Well I know that my chip is locked also and the multiplier is stuck at 7.5 and I can get this bad boy up to like 1.150 ghz in that range and it's stable, but the thing I'm worried about is burning up the PC-133 memory!!!! Can anybody answer that question for me? If I ran the CPU at about 1.2 or close to there abouts with the bus speed being over 146Mhz will it do damage to the PC-133 memory if the safe rating is at 133Mhz?????????
I wish I had some 800mhz Rambus Ram!!!!!!!!!!!!!But without a AMD chipset won't happen unless the P4 can break that barrier. I don't know to much about that chipset can someone educate me real quick on the capabilities of the chip..
See what originally happened to Intel at one time the chipsets were unlocked but a couple of stupid idiots in the computer world decided to start a scam and buy say a 800Mhz chip clock it up to 1Ghz and sell it as a 1Ghz chip. Well, intel got wind of it and now won't sell them unlocked because of that stupid venture someone tried!!!!Stupid people **** me offffffff
*spazzed*
06-22-01, 06:14 PM
I highly doubt that you ram is being damaged by pushing the barrier a bit......untill you hit thier limit of course, but then it just won't go highter.
Would you happen to know the limit from experience so I can use it as a sort of reference so when I go higher on the speed, I might know that hey at 160mhz the chips are gonna fry....

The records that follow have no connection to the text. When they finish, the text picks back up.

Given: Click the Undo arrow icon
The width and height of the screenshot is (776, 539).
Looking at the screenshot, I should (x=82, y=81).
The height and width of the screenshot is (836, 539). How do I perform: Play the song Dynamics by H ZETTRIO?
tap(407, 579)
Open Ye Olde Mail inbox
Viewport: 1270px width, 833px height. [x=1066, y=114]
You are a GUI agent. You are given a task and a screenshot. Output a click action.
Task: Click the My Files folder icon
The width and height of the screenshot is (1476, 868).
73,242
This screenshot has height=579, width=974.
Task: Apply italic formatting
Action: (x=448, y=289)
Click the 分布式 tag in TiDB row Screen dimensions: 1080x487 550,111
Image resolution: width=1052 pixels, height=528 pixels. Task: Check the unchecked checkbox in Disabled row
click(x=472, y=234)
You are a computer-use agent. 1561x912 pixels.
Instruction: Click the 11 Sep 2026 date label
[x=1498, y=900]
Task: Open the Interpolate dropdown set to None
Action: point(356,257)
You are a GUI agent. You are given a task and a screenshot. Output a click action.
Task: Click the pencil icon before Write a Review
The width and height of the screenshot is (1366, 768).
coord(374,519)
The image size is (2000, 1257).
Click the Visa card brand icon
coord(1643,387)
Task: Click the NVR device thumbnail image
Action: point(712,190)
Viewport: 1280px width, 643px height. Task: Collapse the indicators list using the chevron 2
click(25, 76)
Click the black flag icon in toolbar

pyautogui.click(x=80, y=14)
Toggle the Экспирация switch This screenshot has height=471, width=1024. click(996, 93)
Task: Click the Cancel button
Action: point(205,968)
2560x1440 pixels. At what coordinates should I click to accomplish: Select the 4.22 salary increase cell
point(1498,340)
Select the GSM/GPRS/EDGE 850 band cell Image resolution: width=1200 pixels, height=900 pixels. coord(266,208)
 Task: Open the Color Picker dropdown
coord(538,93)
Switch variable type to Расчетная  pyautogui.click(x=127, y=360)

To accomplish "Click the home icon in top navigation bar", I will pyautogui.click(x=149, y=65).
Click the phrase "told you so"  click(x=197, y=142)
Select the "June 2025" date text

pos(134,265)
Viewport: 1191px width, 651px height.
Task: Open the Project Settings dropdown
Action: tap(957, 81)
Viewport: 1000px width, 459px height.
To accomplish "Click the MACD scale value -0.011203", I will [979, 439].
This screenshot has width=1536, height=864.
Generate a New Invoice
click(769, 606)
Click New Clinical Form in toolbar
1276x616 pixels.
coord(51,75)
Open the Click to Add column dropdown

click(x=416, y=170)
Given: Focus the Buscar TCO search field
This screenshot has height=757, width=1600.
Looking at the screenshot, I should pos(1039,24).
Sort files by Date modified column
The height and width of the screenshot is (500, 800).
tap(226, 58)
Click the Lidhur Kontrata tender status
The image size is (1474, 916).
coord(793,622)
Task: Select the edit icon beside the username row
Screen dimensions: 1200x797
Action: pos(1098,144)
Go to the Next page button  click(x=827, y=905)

Thx for the info I appreciate the help
JaY_III
06-23-01, 01:03 AM
EvilMP (Jun 22, 2001 06:14 p.m.):
See what originally happened to Intel at one time the chipsets were unlocked but a couple of stupid idiots in the computer world decided to start a scam and buy say a 800Mhz chip clock it up to 1Ghz and sell it as a 1Ghz chip. Well, intel got wind of it and now won't sell them unlocked because of that stupid venture someone tried!!!!Stupid people **** me offffffff
actually it was 133's being remarked as 166's, the some 133's were locked (fist time this ever happened)
then the p2's were locked that you could not raise the multiplier only lower...
after August of 98 (P2 generation) multipliers we locked up and down
as 100FSB came to the masses and (333 for example) had a multipler of 5, lower that to 4 and run it on 100 FSB, you got a 400, intel didnt like that at all.
outhouse
06-23-01, 01:15 AM
EvilMP (Jun 22, 2001 06:17 p.m.):
Would you happen to know the limit from experience so I can use it as a sort of reference so when I go higher on the speed, I might know that hey at 160mhz the chips are gonna fry....
Thx for the info I appreciate the help
Nope there is no standard and you really cant fry them they just wont run you'll get a BSOD or it may not post at all. The best way to find out is overclock your PC and see when your memory starts to fail and then in bios change some settings overclock your PC higher until you cant get anymore out of her, as long as its stably your allrite and you will have no risk of frying your memory. remember to allways try and keep your bandwidth as high as possible, also all sticks of memory will fail getting to higher FSB at different times but quality ram will usualy hold up better.